Why I love Sardinia
“Sardinia was love at first sight for me. No matter how often I return, I find new coastal trails to explore and mountains to climb, hidden bays to kayak to and little-known agriturismi tucked away in the silent hinterland. The island is deceptive – it looks small on paper, but unravel it and it is huge. It’s like a continent in miniature, shaped by its own language and fierce traditions, its own cuisine and culture,…”
TOP EXPERIENCES IN SARDINIA
DON'T MISS OUT!
Oristano’s carnival is the most colourful on the island. It is attended in February by hundreds of costumed participants and involves a medieval joust, horse racing and incredible, acrobatic riding.
GOLFO DI OROSEI E DEL GENNARGENTU
The Parco Nazionale del Golfo di Orosei e del Gennargentu is Sardinia’s largest national park, taking in the Supramonte plateau and the Golfo di Orosei. Here the high mountains of the Gennargentu abruptly meet the sea, forming a crescent of dramatic cliffs riven by false inlets, scattered with horseshoe-shaped bays and lapped by exquisitely aquamarine waters. Beach space is at a premium in summer, but there’s room for everyone, especially in the rugged, elemental hinterland.
GOLA SU GORROPU
Sardinia’s most spectacular gorge is flanked by limestone walls towering up 400m in height. The endemic Aquilegia nuragica plant grows here, and at quieter times it’s possible to spot mouflon and golden eagles. From the Rio Flumineddu riverbed you can wander about 1km into the boulder-strewn ravine without climbing gear; follow the markers. After 500m you reach the narrowest point, just 4m wide.
GROTTA DI NETTUNO
Capo Caccia’s principle crowd-puller is the Grotta di Nettuno, a haunting, underground fairyland of stalactites and stalagmites. The easiest way to get to the caves is to take the Navisarda ferry from Alghero, but for those with a head for heights, there’s a vertiginous 654-step staircase, the Escala del Cabirol, that descends 110m of sheer cliff from the car park at the end of the Capo Caccia road.
This hilltop citadel is Cagliari’s most iconic image, its domes, towers and palazzi, once home to the city’s aristocracy, rising above the sturdy ramparts built by the Pisans and Aragonese. Inside the battlements, the old medieval city reveals itself like Pandora’s box. The university, cathedral, museums and Pisan palaces are wedged into a jigsaw of narrow high-walled alleys. Sleepy though it may seem, the area harbours a growing crop of boutiques, bars and cafes that attract students, hipsters and bohemian types.
NURAGHE SU NURAXI
In the heart of the voluptuous green countryside near Barumini, the Nuraghe Su Nuraxi is Sardinia’s sole World Heritage site and the island’s most visited nuraghe. The focal point is the 1500 BC tower, which originally stood on its own but was later incorporated into a fortified compound. Many of the settlement’s buildings were erected in the Iron Age, and it’s these that constitute the beehive of circular interlocking buildings that tumble down the hillside.
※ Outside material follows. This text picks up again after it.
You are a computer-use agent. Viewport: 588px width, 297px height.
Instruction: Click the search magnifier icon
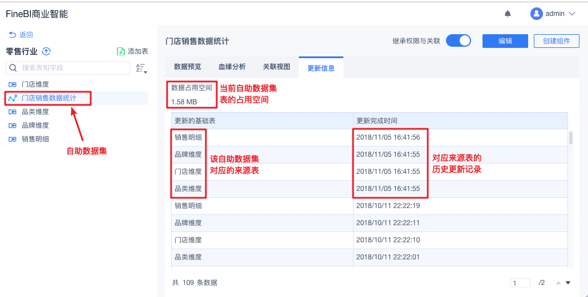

WWII, the creation of the atomic bomb, the miners strikes of the Iglesiente, the evils of capitalism, women’s liberation – Orgosolo is a giant canvas for emotionally-charged graffiti. The majority of murals line the main thoroughfare, Corso Repubblica, initiated by Professor Francesco del Casino in 1975 as a school project to celebrate the 30th anniversary of the Liberation of Italy. There are now some 200 murals, many of them executed by Casino. Other notable artists include Pasquale Buesca and Vincenzo Floris.
PARCO NAZIONALE DELL’ASINARA
Named after its resident asini bianchi (albino donkeys), the Isola dell’Asinara encompasses 51 sq km of macchia (Mediterranean scrub), rocky coastline and remote sandy beaches. The island, Sardinia’s second largest, is now a national park, but for years it was off-limits as home to one of Italy’s toughest maximum-security prisons.
Hidden in a mountain-top cave deep in the Valle Lanaittu, the mysterious nuraghic village of Tiscali is one of Sardinia’s archaeological highlights. Dating from the 6th century BC and populated until Roman times, the village was discovered at the end of the 19th century. At the time it was relatively intact, but since then grave robbers have done a pretty good job of looting the place, stripping the conical stone-and-mud huts down to the skeletal remains that you see today.